Stated goal:
Format the entries from the line containing "This screenshot has width=336, height=197." through the line containing "Image resolution: width=289" as a two-column CSV with the headers text and answer. Give one row per entry, and put each field in quotes with any line breaks replaced by spaces.

------

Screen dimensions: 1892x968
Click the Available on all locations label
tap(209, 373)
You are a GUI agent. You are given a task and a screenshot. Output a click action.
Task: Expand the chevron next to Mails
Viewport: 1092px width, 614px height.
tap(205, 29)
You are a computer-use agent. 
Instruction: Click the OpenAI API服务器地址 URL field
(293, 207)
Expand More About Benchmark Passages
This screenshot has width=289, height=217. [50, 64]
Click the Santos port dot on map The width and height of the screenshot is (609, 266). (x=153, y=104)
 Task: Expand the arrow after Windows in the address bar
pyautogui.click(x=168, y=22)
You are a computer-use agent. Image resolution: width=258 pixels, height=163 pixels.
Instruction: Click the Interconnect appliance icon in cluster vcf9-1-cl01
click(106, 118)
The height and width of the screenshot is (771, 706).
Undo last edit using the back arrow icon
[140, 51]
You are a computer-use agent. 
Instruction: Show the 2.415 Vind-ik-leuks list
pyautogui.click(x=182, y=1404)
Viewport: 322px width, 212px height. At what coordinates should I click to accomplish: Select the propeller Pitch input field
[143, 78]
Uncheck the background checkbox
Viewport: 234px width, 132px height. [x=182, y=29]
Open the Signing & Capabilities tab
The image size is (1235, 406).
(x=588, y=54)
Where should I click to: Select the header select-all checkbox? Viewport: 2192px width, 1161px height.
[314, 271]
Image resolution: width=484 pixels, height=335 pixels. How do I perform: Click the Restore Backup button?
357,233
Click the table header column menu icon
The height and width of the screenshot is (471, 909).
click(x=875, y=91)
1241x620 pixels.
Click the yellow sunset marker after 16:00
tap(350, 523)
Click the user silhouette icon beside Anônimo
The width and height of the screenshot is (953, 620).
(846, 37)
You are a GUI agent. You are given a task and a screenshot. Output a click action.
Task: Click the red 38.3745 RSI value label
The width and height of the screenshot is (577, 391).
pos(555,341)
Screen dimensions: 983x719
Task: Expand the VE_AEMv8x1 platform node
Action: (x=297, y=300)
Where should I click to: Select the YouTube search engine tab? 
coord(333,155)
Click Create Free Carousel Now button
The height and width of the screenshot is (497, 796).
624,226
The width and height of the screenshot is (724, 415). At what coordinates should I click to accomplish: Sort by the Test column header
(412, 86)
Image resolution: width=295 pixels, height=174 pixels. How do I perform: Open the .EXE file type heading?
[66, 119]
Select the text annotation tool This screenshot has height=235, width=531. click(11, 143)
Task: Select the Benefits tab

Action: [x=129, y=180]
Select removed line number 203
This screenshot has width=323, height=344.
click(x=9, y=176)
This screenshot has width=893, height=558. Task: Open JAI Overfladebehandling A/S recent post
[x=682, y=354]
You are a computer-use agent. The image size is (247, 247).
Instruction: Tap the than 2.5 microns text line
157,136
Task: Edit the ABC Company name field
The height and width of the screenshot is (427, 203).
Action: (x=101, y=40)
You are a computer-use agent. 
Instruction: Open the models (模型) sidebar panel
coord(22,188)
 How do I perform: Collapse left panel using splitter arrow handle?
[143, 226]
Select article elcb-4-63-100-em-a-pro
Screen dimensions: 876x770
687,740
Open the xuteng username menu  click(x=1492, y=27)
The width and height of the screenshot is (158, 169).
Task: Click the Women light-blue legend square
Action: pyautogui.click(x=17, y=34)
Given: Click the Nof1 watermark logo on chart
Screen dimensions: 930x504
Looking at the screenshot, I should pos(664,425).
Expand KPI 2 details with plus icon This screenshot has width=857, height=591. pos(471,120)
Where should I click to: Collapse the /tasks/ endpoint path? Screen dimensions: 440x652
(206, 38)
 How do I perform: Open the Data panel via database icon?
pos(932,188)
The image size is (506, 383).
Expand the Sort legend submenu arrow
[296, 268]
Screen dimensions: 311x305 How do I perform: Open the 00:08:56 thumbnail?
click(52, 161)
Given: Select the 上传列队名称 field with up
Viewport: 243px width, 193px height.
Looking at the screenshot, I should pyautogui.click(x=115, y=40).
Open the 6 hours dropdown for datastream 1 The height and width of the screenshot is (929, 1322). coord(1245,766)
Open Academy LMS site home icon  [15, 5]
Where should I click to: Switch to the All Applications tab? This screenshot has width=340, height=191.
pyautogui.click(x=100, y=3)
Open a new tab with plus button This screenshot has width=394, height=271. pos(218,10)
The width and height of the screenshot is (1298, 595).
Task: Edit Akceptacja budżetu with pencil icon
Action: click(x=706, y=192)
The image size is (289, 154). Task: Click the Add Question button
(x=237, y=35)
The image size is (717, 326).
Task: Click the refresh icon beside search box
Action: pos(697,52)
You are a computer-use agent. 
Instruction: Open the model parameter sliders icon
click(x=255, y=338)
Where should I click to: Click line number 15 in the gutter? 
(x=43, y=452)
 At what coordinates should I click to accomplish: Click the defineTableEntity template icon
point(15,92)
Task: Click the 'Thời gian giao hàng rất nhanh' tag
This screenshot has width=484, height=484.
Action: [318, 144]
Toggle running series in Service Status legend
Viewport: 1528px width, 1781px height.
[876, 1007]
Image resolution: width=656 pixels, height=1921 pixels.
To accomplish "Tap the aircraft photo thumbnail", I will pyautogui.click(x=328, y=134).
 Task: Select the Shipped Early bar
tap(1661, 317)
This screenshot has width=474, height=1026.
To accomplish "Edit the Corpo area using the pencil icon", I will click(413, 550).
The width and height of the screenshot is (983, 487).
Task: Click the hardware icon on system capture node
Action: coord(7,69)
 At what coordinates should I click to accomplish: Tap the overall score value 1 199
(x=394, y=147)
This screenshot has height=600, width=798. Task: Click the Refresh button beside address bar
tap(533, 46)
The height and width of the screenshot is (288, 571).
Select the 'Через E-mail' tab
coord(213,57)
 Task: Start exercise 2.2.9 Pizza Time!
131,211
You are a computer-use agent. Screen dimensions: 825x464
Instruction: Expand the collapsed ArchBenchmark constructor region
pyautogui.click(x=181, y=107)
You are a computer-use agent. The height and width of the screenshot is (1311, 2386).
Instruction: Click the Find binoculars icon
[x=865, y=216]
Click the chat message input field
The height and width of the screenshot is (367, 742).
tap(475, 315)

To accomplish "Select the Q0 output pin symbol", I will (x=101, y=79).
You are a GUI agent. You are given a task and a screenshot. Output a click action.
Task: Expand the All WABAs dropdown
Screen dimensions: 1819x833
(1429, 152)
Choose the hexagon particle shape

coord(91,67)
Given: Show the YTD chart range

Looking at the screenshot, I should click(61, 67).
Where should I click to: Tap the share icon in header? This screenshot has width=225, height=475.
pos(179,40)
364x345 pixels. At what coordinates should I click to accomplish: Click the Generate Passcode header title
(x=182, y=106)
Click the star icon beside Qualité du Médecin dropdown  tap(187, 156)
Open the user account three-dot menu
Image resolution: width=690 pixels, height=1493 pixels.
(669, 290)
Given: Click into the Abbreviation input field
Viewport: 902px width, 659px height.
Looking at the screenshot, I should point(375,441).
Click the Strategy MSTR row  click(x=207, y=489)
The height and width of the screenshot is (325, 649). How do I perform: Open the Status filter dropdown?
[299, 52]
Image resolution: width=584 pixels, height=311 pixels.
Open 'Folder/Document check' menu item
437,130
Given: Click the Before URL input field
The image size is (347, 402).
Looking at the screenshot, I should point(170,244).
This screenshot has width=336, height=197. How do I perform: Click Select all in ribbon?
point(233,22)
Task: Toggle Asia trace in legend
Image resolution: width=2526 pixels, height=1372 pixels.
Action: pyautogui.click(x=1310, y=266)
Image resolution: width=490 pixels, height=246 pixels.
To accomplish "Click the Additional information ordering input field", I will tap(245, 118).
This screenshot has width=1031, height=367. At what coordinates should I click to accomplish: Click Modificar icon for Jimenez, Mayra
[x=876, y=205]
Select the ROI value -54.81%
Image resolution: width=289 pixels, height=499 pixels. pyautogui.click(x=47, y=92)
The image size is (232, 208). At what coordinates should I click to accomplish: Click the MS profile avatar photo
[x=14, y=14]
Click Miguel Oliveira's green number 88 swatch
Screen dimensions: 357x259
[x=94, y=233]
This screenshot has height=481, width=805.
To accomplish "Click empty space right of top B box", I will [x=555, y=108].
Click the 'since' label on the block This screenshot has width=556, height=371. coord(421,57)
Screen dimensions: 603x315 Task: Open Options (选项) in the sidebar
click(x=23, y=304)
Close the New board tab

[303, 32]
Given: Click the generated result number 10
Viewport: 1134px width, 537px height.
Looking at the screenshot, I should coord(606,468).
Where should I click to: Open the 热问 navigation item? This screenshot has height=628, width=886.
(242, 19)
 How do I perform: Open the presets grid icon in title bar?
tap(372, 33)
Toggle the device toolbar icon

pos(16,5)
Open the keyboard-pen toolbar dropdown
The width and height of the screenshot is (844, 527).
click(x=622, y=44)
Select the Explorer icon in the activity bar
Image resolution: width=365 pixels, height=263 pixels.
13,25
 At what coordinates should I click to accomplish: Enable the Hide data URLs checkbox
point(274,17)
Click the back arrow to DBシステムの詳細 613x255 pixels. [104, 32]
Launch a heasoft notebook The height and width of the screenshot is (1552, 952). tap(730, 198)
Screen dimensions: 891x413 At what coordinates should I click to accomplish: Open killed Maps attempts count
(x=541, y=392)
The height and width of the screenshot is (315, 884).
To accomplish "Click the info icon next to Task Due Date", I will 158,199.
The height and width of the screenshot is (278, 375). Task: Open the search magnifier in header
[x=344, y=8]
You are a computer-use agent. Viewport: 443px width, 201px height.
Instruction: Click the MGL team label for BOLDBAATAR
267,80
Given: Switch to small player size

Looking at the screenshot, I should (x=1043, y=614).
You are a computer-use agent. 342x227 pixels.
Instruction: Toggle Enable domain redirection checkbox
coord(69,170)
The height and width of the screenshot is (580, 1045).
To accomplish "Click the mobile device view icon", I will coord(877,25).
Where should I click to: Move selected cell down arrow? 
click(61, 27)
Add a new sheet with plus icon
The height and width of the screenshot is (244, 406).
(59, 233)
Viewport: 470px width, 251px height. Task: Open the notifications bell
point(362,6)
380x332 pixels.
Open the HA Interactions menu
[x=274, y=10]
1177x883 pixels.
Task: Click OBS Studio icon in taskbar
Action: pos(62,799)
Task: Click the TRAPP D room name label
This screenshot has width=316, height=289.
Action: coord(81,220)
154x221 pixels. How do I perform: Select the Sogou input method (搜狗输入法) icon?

------

Exercise answer:
text,answer
"This screenshot has width=336, height=197. How do I perform: Click Select all in ribbon?","point(233,22)"
"Task: Toggle Asia trace in legend Image resolution: width=2526 pixels, height=1372 pixels.","Action: pyautogui.click(x=1310, y=266)"
"Image resolution: width=490 pixels, height=246 pixels. To accomplish ""Click the Additional information ordering input field"",","I will tap(245, 118)."
"This screenshot has width=1031, height=367. At what coordinates should I click to accomplish: Click Modificar icon for Jimenez, Mayra","[x=876, y=205]"
"Select the ROI value -54.81%","Image resolution: width=289 pixels, height=499 pixels. pyautogui.click(x=47, y=92)"